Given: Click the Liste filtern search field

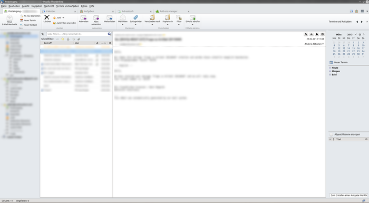Looking at the screenshot, I should click(77, 34).
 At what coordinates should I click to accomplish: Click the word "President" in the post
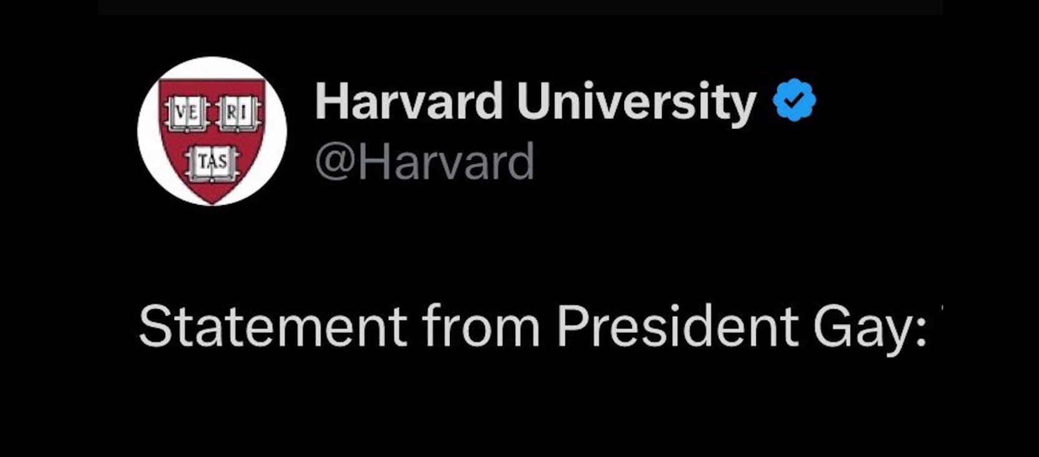677,327
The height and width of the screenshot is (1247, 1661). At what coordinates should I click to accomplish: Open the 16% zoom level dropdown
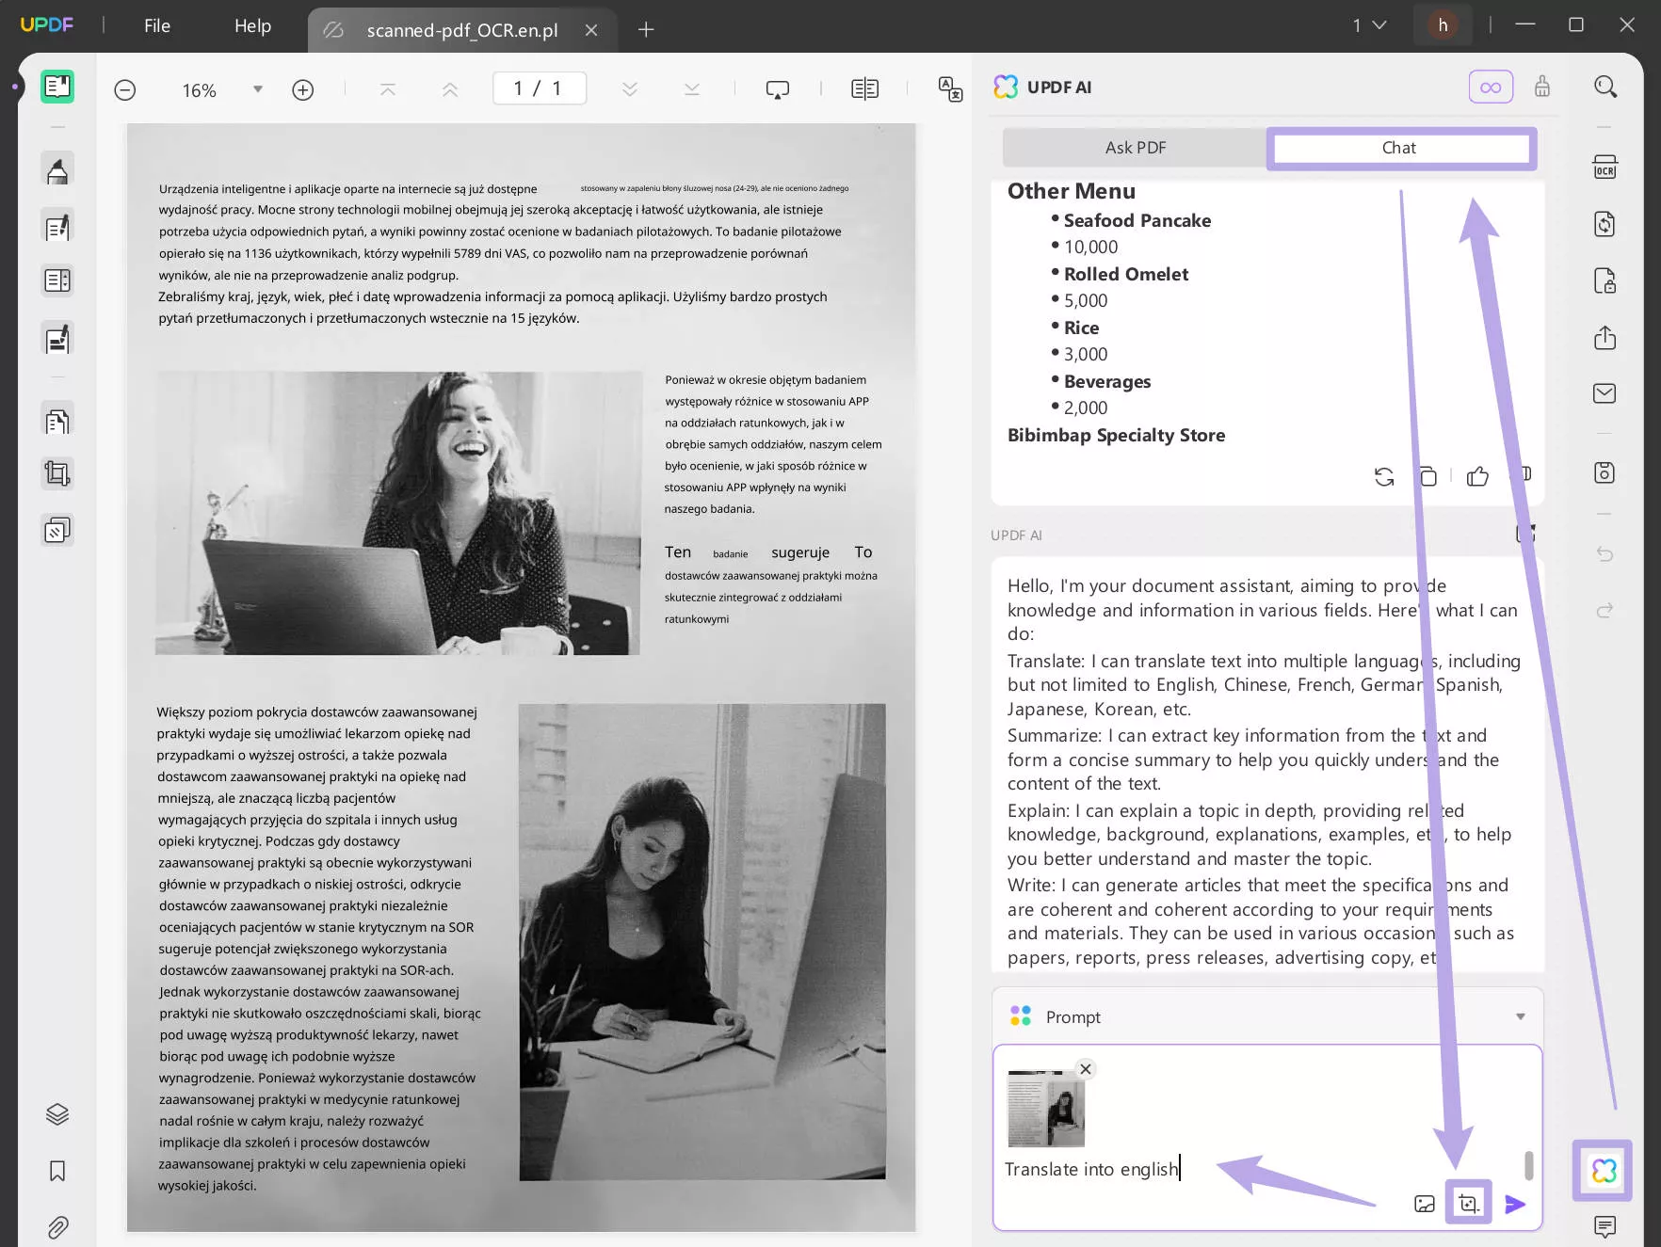click(257, 88)
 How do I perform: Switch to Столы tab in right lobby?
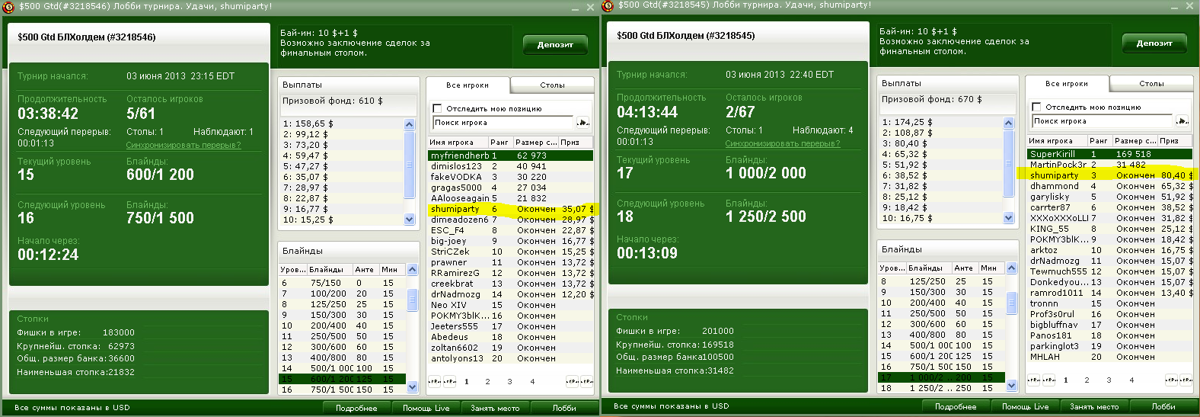tap(1151, 84)
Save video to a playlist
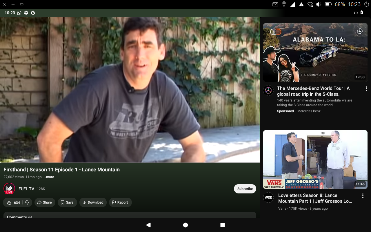The width and height of the screenshot is (371, 232). pyautogui.click(x=67, y=202)
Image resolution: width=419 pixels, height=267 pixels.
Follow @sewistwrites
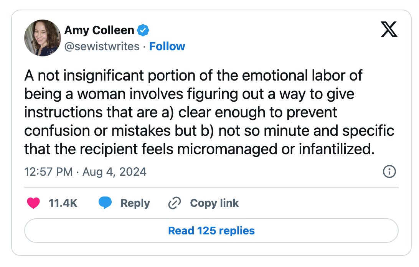point(167,46)
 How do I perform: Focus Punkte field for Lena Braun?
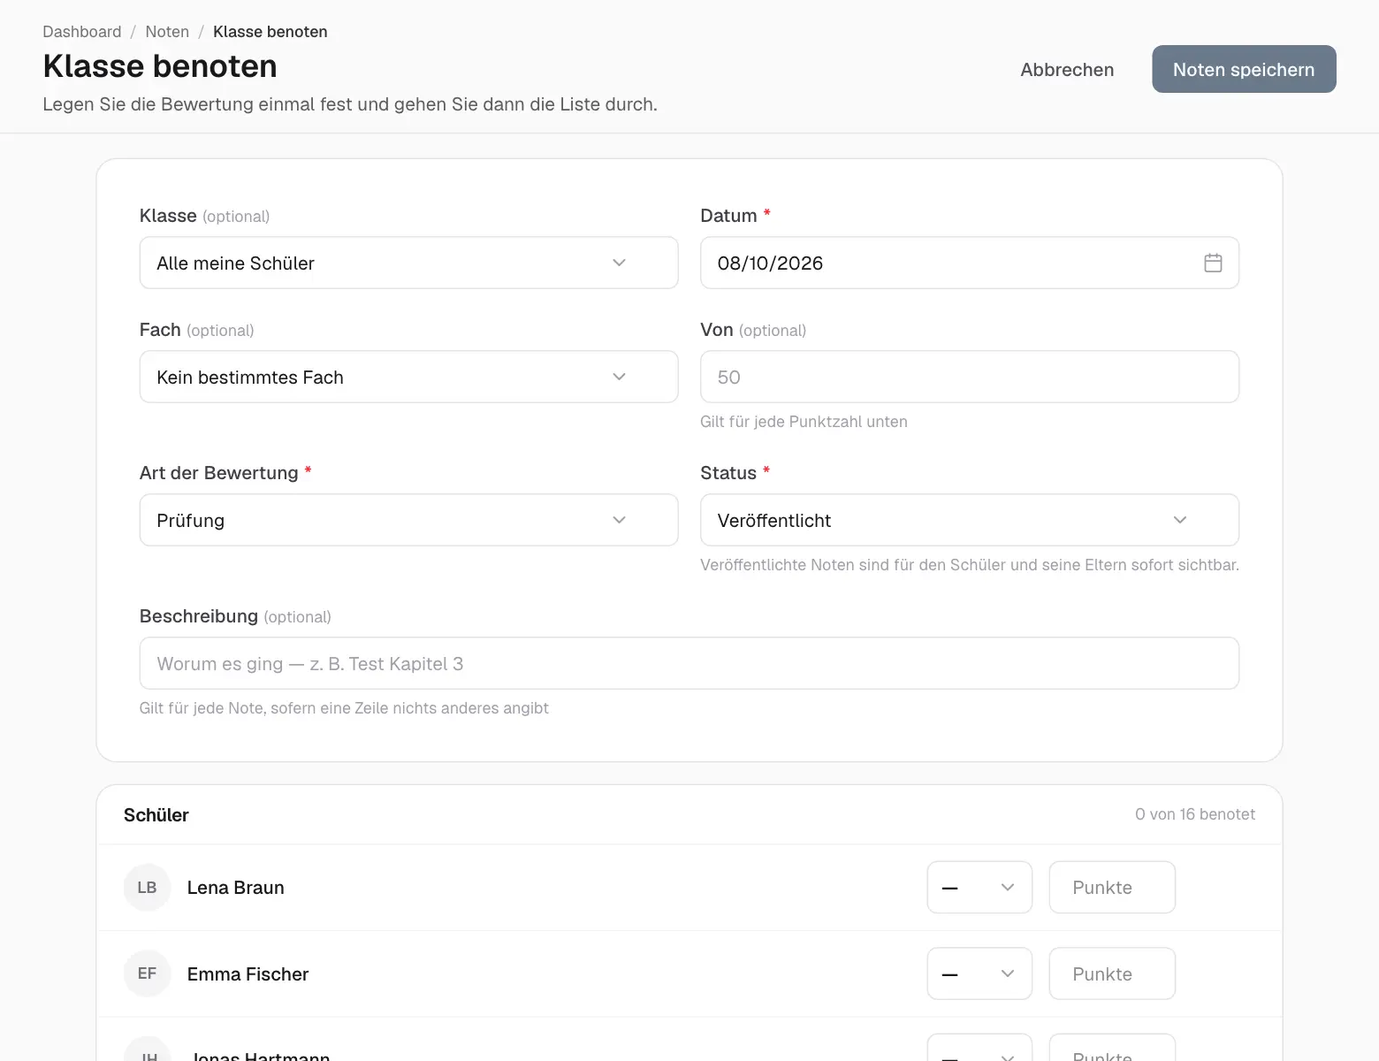pyautogui.click(x=1112, y=887)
------------------------------------
### REQUIREMENT
Set down every one of the records above word for word, omitting the pictures.

### RESPONSE TO THIS EXERCISE
Given: Click the Liste filtern search field

Looking at the screenshot, I should click(77, 34).
 At what coordinates should I click to accomplish: Click the word "President" in the post
677,327
The height and width of the screenshot is (1247, 1661). At what coordinates should I click to accomplish: Open the 16% zoom level dropdown
click(257, 88)
 How do I perform: Switch to Столы tab in right lobby?
tap(1151, 84)
Save video to a playlist
The width and height of the screenshot is (371, 232). pyautogui.click(x=67, y=202)
Image resolution: width=419 pixels, height=267 pixels.
Follow @sewistwrites
point(167,46)
 How do I perform: Focus Punkte field for Lena Braun?
pyautogui.click(x=1112, y=887)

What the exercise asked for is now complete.